# What is being asked:
Write out the data again exactly, skipping every picture.
————
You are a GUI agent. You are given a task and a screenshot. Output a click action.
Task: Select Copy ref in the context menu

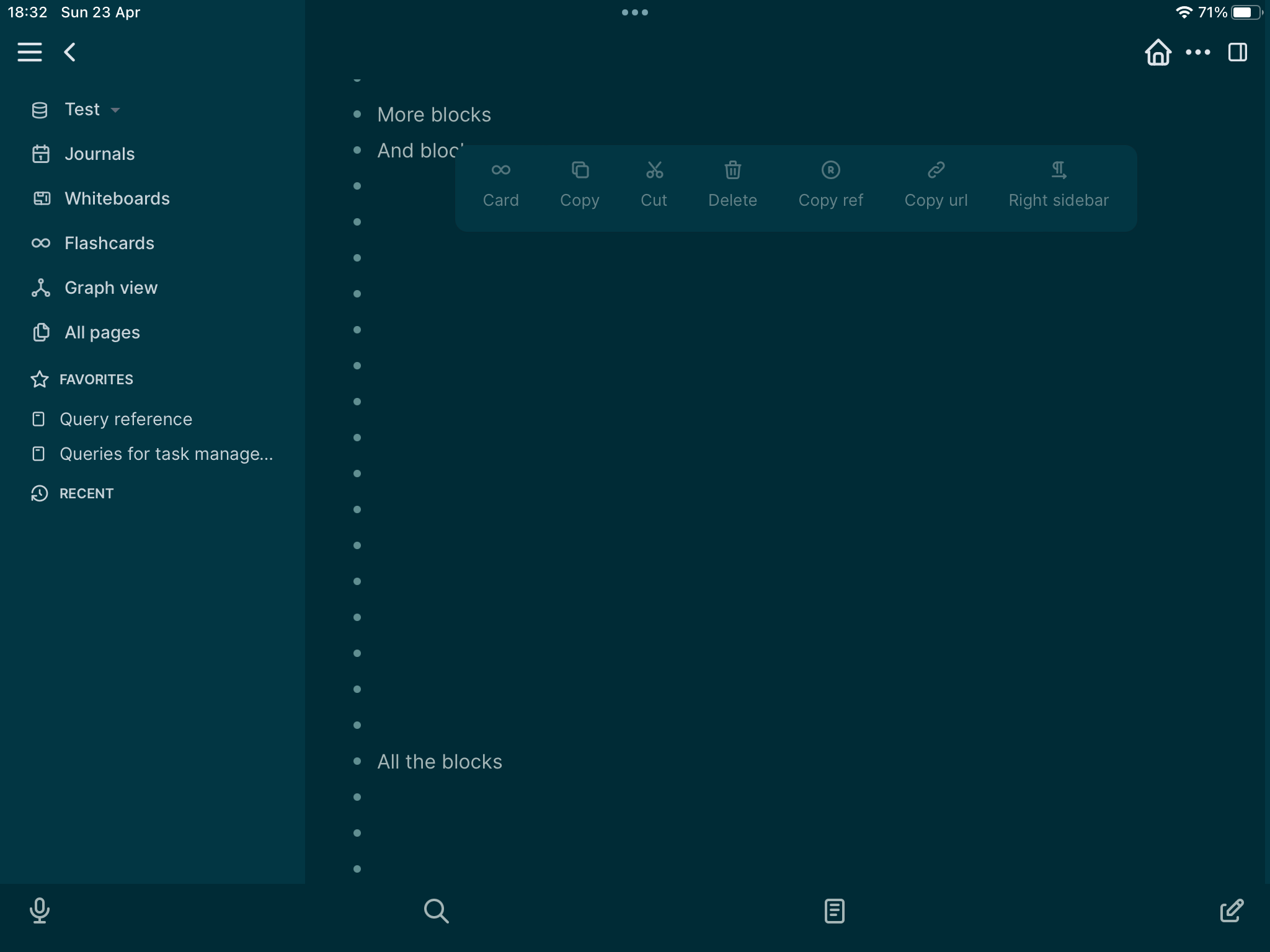830,185
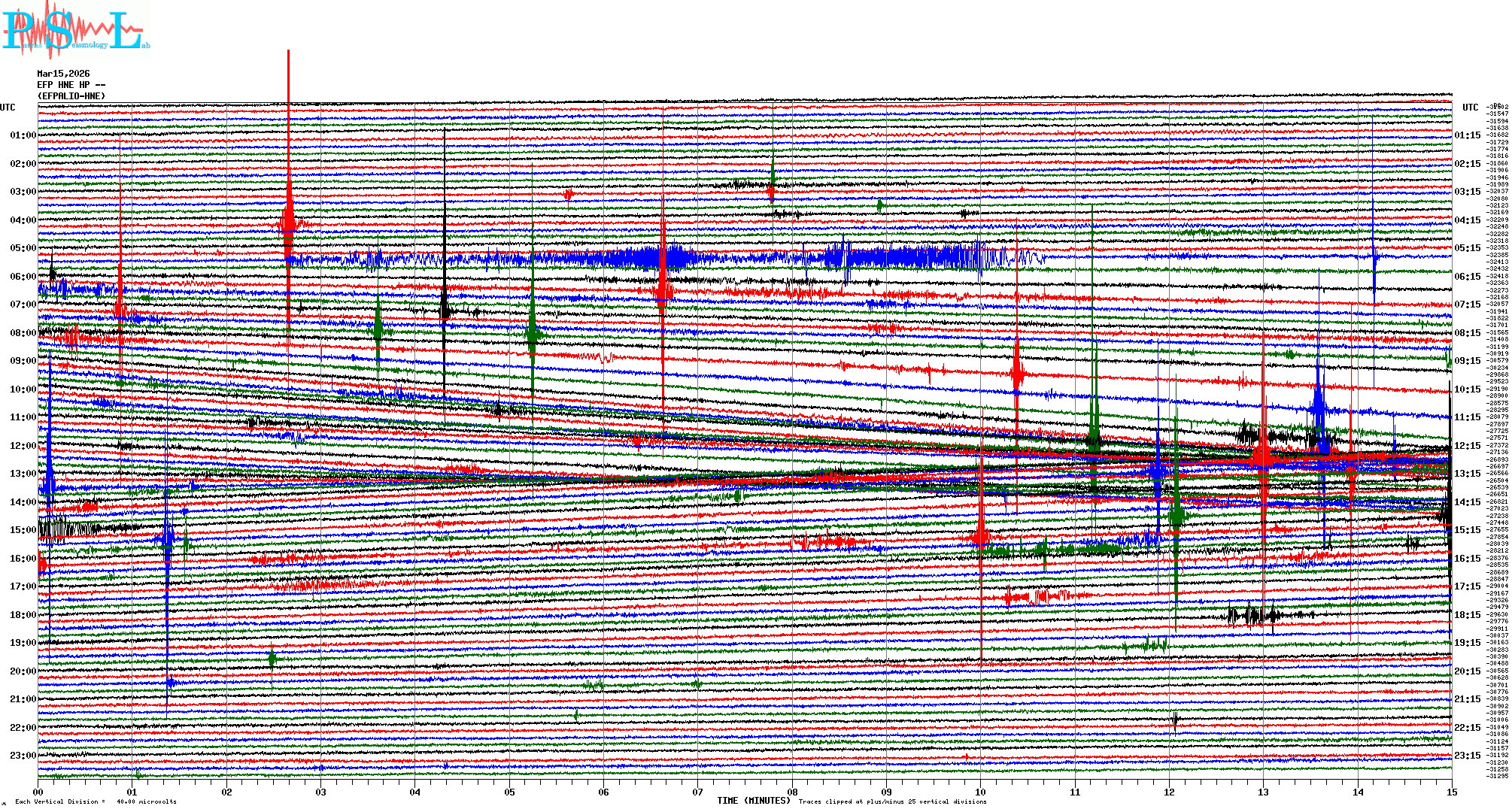Click the TIME (MINUTES) axis title
This screenshot has width=1512, height=812.
pyautogui.click(x=754, y=801)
————
# Response:
You are a GUI agent. You are given a task and a screenshot. Output a click action.
Task: Select Copy ref in the context menu

830,185
Click the TIME (MINUTES) axis title
This screenshot has width=1512, height=812.
pyautogui.click(x=754, y=801)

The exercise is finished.